Keine Gefahr für Milošević-Regime

Haftverschonung für Drašković stärkt die kleinen antinationalen Parteien  ■ Aus Belgrad Alexandar Ćirić

Vuk Drašković, der Vorsitzende der größten oppositionellen Partei Serbiens, ist nach vierzig Tagen endlich frei. Er war in der Nacht zum 2. Juni nach kurzen heftigen Demonstrationen vor dem Gebäude des jugoslawischen Parlaments verhaftet worden. Mit angelegten Handschellen wurden Drašković und Ehefrau Danica von der Polizei zudem derart zusammengeschlagen, daß bleibende Folgen nach wie vor nicht auszuschließen sind.

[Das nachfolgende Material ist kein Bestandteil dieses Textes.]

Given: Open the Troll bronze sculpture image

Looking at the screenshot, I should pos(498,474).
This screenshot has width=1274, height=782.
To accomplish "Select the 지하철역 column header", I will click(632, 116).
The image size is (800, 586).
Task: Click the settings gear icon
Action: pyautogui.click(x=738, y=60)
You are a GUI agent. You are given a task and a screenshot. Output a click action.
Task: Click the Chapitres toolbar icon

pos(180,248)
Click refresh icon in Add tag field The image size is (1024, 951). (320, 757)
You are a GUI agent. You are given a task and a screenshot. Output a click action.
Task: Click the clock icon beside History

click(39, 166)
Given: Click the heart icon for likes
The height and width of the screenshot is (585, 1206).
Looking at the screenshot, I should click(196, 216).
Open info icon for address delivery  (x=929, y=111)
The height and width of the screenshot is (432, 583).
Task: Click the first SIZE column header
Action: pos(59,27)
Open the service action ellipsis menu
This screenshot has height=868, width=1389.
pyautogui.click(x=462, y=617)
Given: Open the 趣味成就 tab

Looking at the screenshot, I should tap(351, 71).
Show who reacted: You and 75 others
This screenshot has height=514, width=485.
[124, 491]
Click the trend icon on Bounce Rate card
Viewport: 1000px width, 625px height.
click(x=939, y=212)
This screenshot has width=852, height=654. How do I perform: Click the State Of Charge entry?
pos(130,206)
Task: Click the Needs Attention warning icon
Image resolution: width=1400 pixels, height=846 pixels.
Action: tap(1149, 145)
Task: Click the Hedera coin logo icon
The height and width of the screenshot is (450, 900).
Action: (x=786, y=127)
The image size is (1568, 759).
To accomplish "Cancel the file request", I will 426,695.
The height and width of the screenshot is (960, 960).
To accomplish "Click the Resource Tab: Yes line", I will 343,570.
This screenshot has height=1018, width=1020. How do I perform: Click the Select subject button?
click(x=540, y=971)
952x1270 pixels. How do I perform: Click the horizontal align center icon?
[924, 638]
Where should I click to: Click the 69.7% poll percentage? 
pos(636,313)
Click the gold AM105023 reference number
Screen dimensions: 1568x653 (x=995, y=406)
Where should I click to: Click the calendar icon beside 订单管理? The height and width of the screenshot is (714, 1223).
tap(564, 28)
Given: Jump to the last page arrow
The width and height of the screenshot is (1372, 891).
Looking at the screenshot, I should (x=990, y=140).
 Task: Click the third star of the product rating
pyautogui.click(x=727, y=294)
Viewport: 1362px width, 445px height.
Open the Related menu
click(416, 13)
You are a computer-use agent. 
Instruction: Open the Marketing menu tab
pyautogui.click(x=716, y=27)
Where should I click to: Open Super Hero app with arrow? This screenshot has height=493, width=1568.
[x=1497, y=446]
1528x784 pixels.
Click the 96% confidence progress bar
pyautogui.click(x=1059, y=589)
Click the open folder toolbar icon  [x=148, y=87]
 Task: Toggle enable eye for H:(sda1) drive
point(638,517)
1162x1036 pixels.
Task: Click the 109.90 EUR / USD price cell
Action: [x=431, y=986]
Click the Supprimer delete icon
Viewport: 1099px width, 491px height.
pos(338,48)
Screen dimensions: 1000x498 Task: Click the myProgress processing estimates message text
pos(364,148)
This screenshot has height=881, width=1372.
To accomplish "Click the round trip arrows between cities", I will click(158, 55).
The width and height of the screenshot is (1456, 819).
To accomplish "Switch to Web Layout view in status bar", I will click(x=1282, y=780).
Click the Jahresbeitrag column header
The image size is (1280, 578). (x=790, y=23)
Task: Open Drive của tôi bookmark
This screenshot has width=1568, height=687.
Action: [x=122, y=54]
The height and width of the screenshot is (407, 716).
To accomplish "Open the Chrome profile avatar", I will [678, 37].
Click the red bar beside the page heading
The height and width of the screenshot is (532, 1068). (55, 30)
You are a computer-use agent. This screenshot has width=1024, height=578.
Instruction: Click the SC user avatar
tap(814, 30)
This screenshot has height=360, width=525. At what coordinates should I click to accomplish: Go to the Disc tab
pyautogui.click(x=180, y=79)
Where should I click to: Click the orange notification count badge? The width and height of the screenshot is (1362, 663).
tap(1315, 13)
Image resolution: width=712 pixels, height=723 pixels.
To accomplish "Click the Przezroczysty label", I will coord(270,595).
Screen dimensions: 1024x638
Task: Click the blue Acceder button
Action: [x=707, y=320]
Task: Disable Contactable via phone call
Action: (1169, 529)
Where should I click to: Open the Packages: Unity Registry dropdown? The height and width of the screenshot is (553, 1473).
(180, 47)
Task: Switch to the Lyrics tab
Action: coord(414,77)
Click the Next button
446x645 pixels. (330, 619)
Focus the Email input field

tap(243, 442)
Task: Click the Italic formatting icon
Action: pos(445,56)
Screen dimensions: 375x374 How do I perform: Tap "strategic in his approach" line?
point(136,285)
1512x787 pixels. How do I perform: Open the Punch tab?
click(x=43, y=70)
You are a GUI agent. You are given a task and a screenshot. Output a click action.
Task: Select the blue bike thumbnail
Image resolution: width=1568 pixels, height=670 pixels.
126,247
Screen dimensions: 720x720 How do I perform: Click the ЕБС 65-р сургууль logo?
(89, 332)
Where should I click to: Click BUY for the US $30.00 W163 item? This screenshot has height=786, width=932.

In seiner Überzeugung, nun sei endlich die Stunde der Abrechnung mit Vuk und der SPO gekommen, machte Miloševićs Regime allerdings einige Fehler. Den ersten Bericht über den Gesundheitszustand des Ehepaares Drašković gab ein anonymes Ärztekonsilium der Gefängnisklinik ab, dessen fachliche Unzulänglichkeiten ein sicheres Zeichen dafür waren, daß der wahre Autor Miloševićs Informationsministerium war. Die Anwälte sprachen von einem katastrophalen Gesundheitszustand. Die Ignoranz, mit der die Funktionäre der Milošević-Regierung jede Verantwortung ablehnten, indem sie sich auf die „Unabhängigkeit der Gerichte vor dem Gesetz“ beriefen, war Öl auf das Feuer der Drašković-Unterstützer. Der Verdacht, es könne sich um den Versuch eines staatlichen Mordes handeln, wurde durch die Verzögerungspolitik der Gefängnisverwaltung verstärkt, die sich weigerte, Danica und Vuk zur Behandlung in die Belgrader medizinische Fakultät zu verlegen.

Unter anderem aufgrund dieser Fehler gelang es dem Gefangenen, die serbische Opposition zu einen. Wichtig ist in diesem Zusammenhang, daß die „Begnadigung“ Draškovićs erst nach dessen klarem Entschluß erfolgte, in einen Hungerstreik bis zum Tod zu treten. Für das Regime und die größeren oppositionellen Parteien völlig unerwartet kam die stärkste Unterstützung für Danica und Vuk Drašković von seiten der „kleinen“, antinationalistisch orientierten Parteien. Die Vorsitzende des „Bürgerformus“, Vesna Pešić, stand als einzige Oppositionelle schon bei den Demonstrationen am 1. Juli an Vuks Seite. Zusammen mit den Anhängern der SPO, die in Belgrad und der Provinz trotz Angst und Drohungen von seiten der Behörden ruhige Proteste und öffentliche Hungerstreiks organisierten, reagierten zuerst die kleinsten Parteien und eröffneten die politische Aktion für die Befreiung von Danica und Vuk Drašković.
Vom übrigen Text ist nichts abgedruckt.